アーセナルは19シーズンぶりの優勝へ向けてアクセル全開だ。今季ガナーズ(アーセナルの愛称)は開幕5連勝を決めスタートダッシュに成功した。その後も好調を維持し、昨年9月から今年1月にかけてはリーグ戦で13試合連続負けなしを達成している。一時は首位を独走するかと思われたアーセナルだったが、1月末からは公式戦3戦勝ちなしの時期が続くなど、以前と比較すると勝ち点を落としている。またエースのブラジル代表FWガブリエウ・ジェズスや、中盤の支え役であるガーナ代表MFトーマス・パーティ(レスター戦で復帰)が怪我で離脱するなど決して万全の状態とは言えない。

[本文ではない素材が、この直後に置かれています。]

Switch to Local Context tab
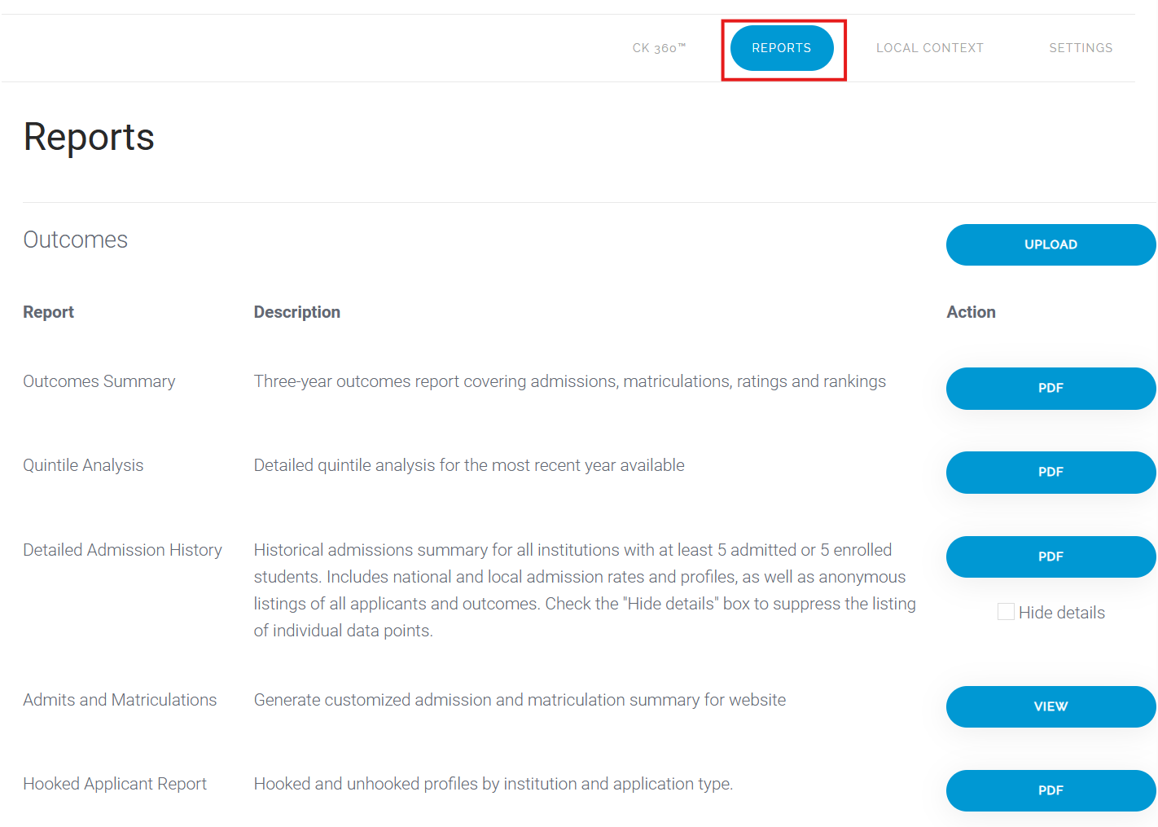 coord(930,48)
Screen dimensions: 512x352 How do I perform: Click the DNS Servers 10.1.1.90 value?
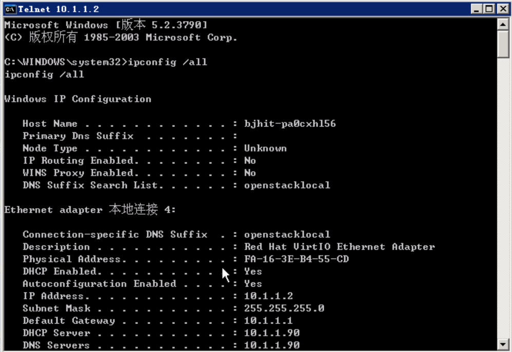(272, 345)
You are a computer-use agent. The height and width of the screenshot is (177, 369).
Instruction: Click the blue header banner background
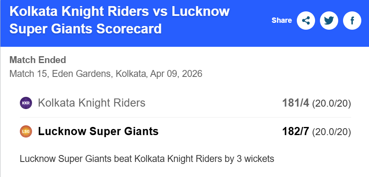(x=251, y=37)
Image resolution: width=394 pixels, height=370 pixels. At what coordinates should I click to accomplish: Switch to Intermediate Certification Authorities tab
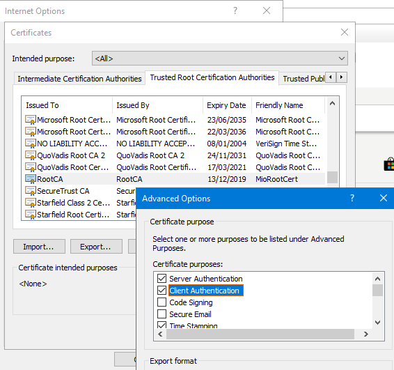coord(79,79)
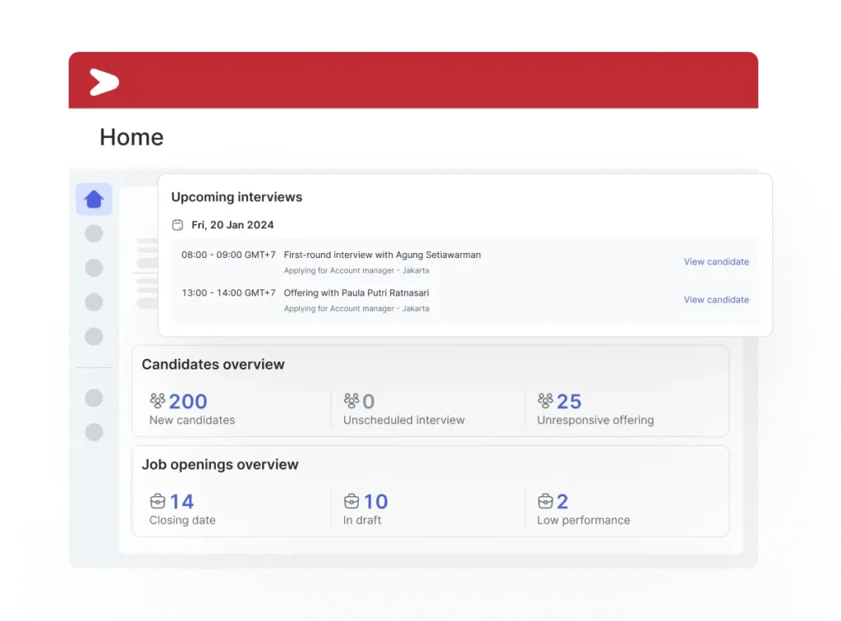Select the Home icon in the sidebar

(x=93, y=198)
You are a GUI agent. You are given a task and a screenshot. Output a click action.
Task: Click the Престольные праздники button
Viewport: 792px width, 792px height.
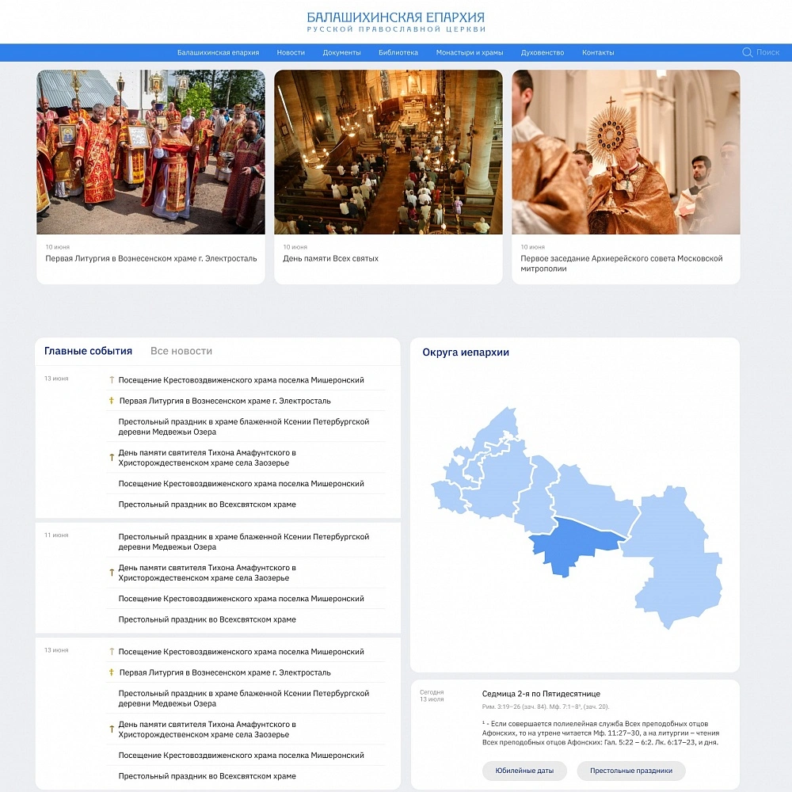pos(631,771)
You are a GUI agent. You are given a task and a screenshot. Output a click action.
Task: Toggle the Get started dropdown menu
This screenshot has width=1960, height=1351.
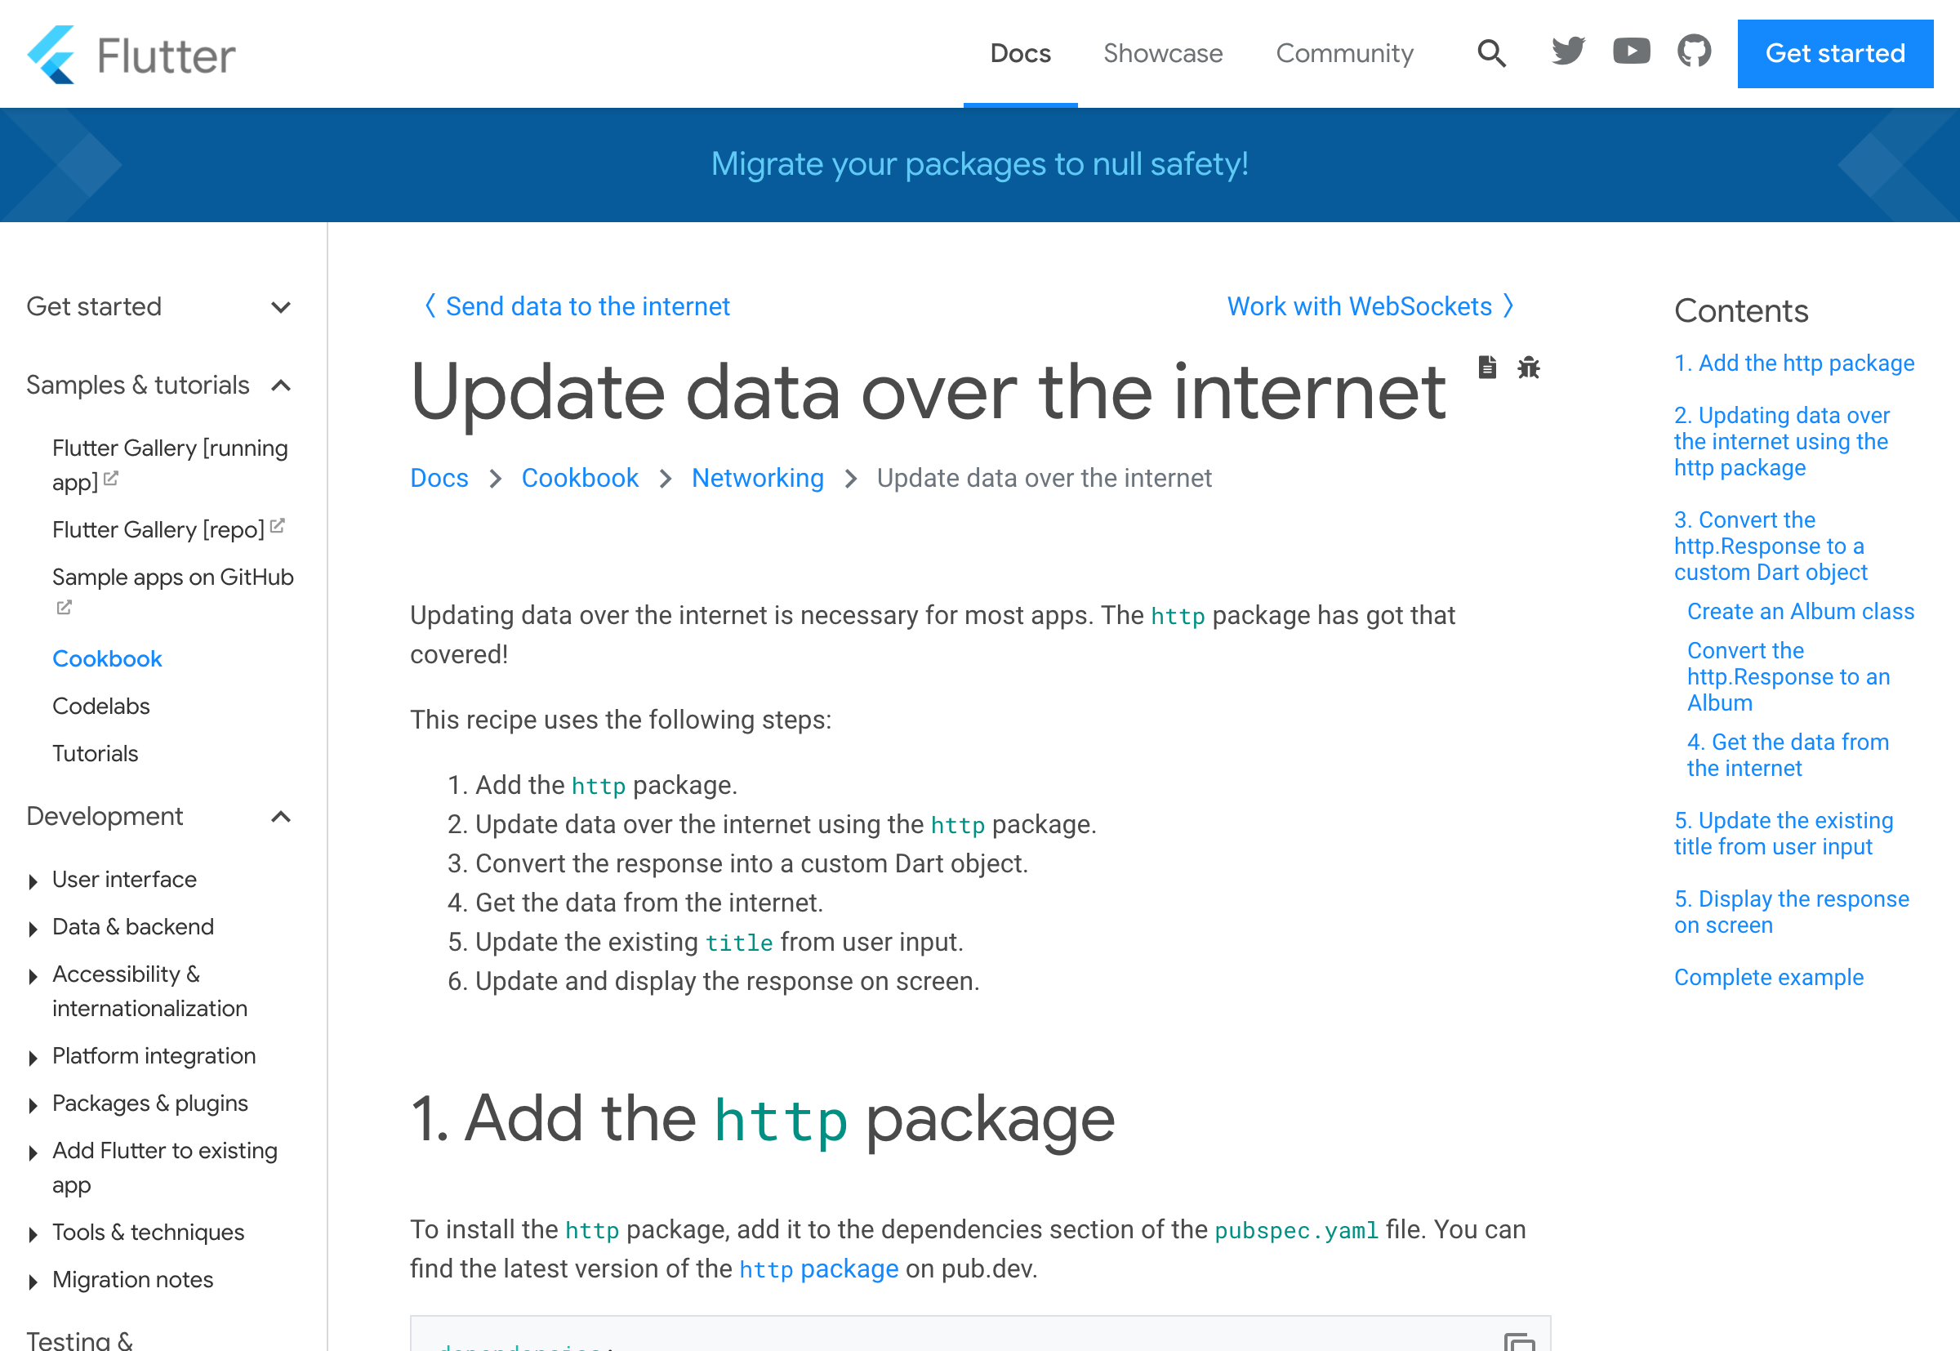coord(280,307)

しかし、2月18日に行われたアストンヴィラ戦では2度リードを許しながらも、後半アディショナルタイムの2ゴールで劇的勝利を収めており、直近のレスター戦でも勝利を納めた。そしてトーマスはこの試合で復帰を果たし、ジェズスも練習に復帰しているようだ。早くも不調から脱した感のあるアーセナルは、ファンが待ち侘びる19シーズンぶりのリーグタイトル獲得へチーム一丸となって突き進んでいくことだろう。
追走するマンチェスター勢と、優勝争いを左右する「2つの対戦」
首位のアーセナルを追走するのはマンチェスターの両勢だ。2位のマンチェスター・シティは昨季までの5シーズンで4度のリーグ制覇を成し遂げており、油断ならない相手である。ガナーズは1試合消化が少ないとはいえ、ポイント差は2とほとんどない。また得失点差ではシティがリードしていることや、直接対決がシティのホームで残っていることから順位が入れ替わる可能性は十分にある。そこでポイントとなるのがビッグ6との対戦である。直接対決を除けば両者ともリヴァプールとチェルシーとの対戦を残しており、この両クラブとの対戦の結果が今後の優勝争いに大きく影響してくるだろう。
3位マンチェスター・ユナイテッドも侮れない相手である。ユナイテッドはアーセナルと8ポイント差の3位につけているが、簡単には追いつけないように思われる。しかし“赤い悪魔”は現在絶好調で、リーグ戦の直近10試合ではアーセナルより多くの勝ち点を稼いでいる。10番を背負うマーカス・ラッシュフォードが”ワールドカップ明け以降、覚醒した姿を見せており、正真正銘のエースとして得点を量産中だ。
新戦力の躍動と劇的な逆転勝利で高まるボルテージ
そんなマンチェスター勢に肉薄されているアーセナルだが、好材料もある。それは冒頭で述べた直近のアストンヴィラ戦における逆転勝利だ。疲労からか不調気味だったブラジル代表FWマルティネッリが試合終了間際にゴールを決めたこともあり、チームの雰囲気は最高潮に達している。また今冬に獲得したベルギー代表FWトロサールやイタリア代表MFジョルジーニョの躍動も目を見張るほどだ。懸案事項だった右ウイングとアンカーの層の薄さにテコを入れ、久しぶりのリーグ優勝へ準備は整ったように思える。
「優勝へのカギ」は最終ラインすべてのポジションをこなせる冨安健洋
優勝争いに向けて順調に勝ち点を稼ぐアーセナルだが、不安材料もある。最も懸念されているのが選手たちの疲労蓄積だ。指揮官アルテタはスタメンを固定する監督であるため、特定の主力選手には疲労が溜まりやすい。実際に昨季は疲労の影響もあってシーズン最終盤に負傷者が続出し、多くの勝ち点を落とした過去がある。加えて今季は昨季と異なり、UEFAヨーロッパリーグ(EL)での戦いも控えていることから、昨年以上の過密日程が見込まれるため、怪我のリスクが高くなるだろう。
そんな中で、最終ラインのすべてのポジションを高い質で守ることのできる冨安健洋は、アーセナルにとって貴重な戦力であり、チームに万が一のアクシデントが起きた際には救世主となるかもしれない。マンチェスター・シティ戦では自身のミスもあり敗北してしまったが、日本代表DFはすでに切り替えている。アストンヴィラ戦でも安定したパフォーマンスを披露しており、現地メディアのスタメン予想にも名前があがっている。19シーズンぶりのプレミアリーグ優勝に貢献する準備が改めて整った。